**TASK DETAILS**
Repeat, exactly and alone, every line from the line that contains "Instruction: Click the blue desktop wallpaper" to the end of the entries.

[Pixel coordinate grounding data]

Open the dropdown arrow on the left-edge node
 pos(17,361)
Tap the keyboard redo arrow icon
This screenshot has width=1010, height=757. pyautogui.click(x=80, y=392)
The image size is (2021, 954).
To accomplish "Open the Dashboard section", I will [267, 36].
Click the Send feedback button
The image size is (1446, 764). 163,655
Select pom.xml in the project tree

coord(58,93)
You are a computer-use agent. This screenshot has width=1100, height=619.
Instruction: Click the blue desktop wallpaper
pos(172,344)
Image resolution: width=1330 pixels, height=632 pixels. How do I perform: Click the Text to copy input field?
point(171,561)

**ANSWER SPACE**
Instruction: Click the blue desktop wallpaper
pos(172,344)
Image resolution: width=1330 pixels, height=632 pixels. How do I perform: Click the Text to copy input field?
point(171,561)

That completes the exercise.